Cost optimal and net zero energy office buildings solutions using small scale biomass-based cogeneration technologies

In this study, four different small scale biomass-based cogeneration heat and power (CHP) technologies along with three conventional energy generation systems serving an office building in Helsinki, Finland are investigated to find the local cost-optimal solutions for minimum energy performance for each as well as the global cost optimal solution. The Energy Performance of Building Directive (EPBD) comparative framework methodology is followed. All building combinations are simulated by IDA-ICE 4.5 software including building energy efficiency measures/packages; external wall insulation, window type, and envelope air-tightness, and building service system packages including ventilation system, and daylight control.
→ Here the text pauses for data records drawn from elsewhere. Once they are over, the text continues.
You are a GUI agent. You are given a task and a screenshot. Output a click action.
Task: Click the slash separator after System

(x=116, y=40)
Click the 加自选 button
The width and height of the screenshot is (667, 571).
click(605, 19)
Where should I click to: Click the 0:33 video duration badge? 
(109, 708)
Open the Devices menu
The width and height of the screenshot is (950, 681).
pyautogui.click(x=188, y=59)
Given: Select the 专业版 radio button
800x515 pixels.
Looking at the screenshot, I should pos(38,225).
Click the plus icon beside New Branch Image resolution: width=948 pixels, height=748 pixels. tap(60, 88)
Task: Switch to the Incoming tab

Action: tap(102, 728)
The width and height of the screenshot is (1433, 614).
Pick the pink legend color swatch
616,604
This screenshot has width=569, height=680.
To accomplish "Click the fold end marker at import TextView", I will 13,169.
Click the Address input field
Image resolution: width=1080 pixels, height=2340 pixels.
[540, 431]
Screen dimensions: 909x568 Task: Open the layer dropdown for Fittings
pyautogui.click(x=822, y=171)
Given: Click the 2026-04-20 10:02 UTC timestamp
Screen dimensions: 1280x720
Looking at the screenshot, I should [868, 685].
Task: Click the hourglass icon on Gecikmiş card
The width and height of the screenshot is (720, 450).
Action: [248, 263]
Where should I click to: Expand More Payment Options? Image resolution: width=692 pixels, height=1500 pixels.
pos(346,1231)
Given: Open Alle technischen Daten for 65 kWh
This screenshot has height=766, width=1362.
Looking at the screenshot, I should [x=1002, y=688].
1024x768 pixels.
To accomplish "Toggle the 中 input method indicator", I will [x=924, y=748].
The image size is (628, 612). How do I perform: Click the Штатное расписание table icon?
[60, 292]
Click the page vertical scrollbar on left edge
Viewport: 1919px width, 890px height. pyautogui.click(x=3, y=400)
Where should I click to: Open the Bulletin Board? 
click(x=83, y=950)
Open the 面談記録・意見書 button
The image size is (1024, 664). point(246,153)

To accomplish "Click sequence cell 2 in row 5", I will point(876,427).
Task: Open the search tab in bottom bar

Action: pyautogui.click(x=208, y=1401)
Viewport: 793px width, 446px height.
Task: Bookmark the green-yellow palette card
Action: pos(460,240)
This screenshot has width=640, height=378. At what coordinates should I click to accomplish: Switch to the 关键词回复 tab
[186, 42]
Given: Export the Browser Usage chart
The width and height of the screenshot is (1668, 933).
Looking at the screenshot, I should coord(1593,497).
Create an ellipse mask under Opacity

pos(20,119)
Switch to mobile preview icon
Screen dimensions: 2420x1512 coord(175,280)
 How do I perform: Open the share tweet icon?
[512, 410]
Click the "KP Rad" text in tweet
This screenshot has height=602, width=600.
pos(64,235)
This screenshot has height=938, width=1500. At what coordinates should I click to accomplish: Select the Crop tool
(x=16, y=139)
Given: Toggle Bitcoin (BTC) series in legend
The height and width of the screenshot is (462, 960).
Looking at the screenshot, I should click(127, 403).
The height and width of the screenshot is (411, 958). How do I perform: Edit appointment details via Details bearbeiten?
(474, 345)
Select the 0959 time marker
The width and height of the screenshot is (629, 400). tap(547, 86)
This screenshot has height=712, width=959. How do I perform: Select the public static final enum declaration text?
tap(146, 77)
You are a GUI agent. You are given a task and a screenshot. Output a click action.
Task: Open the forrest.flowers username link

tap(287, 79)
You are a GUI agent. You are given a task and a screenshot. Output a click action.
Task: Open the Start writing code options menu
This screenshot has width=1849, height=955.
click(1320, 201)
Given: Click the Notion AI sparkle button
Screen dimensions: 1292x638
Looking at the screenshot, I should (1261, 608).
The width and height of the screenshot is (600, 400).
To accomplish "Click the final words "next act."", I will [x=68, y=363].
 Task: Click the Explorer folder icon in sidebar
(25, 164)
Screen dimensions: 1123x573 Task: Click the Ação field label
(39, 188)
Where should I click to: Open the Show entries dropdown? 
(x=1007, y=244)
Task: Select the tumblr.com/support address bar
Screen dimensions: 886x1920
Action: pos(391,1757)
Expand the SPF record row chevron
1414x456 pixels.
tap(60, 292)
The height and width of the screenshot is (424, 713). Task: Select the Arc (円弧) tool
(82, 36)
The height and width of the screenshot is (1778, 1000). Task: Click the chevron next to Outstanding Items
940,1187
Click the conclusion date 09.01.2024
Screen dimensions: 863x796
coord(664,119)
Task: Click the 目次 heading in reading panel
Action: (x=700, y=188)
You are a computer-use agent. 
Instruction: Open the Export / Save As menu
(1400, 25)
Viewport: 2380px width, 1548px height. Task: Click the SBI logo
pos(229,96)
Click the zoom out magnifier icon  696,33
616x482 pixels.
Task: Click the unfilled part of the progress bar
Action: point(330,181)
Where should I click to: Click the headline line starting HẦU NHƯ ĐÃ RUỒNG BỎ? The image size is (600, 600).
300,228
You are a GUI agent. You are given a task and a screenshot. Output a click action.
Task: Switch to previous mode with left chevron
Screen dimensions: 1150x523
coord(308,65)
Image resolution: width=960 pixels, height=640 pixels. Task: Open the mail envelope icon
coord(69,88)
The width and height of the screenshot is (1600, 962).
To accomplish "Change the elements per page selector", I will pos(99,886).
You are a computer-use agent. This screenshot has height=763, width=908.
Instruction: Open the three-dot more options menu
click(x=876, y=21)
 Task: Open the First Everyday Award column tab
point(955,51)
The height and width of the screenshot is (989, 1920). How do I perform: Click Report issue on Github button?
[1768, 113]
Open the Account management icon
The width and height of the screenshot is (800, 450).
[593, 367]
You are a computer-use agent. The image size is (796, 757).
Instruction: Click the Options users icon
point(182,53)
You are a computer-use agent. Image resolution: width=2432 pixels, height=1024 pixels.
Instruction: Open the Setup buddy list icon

The reference case is defined consisting of reference building built in accordance with the current building code served by district heating and vapor compression cycle cooling system (DH-VCR). The results show that the pellet boiler with vapor compression refrigeration system (PB-VCR) has global cost-optimal solution. When the CHP capacities are sized to cover the peak thermal demands, the low power-to-heat (P/H) ratio CHP technologies have life cycle cost (LCC) less than the reference case, while the CHP technologies with high P/H have higher LCC. The reason of that is the high investment cost relating to higher associated electrical capacities as well as high operational energy costs due to lower thermal efficiency. However, optimizing the CHP capacity and installing auxiliary pellet boiler makes that all investigatedCHP technologies have LCC less than the reference case. Furthermore, the net zero energy building (NZEB) solutions extended - by implementing photovoltaic system (PV) - for the cost-optimal solutions have lower LCC than those extended based minimum energy performance solutions.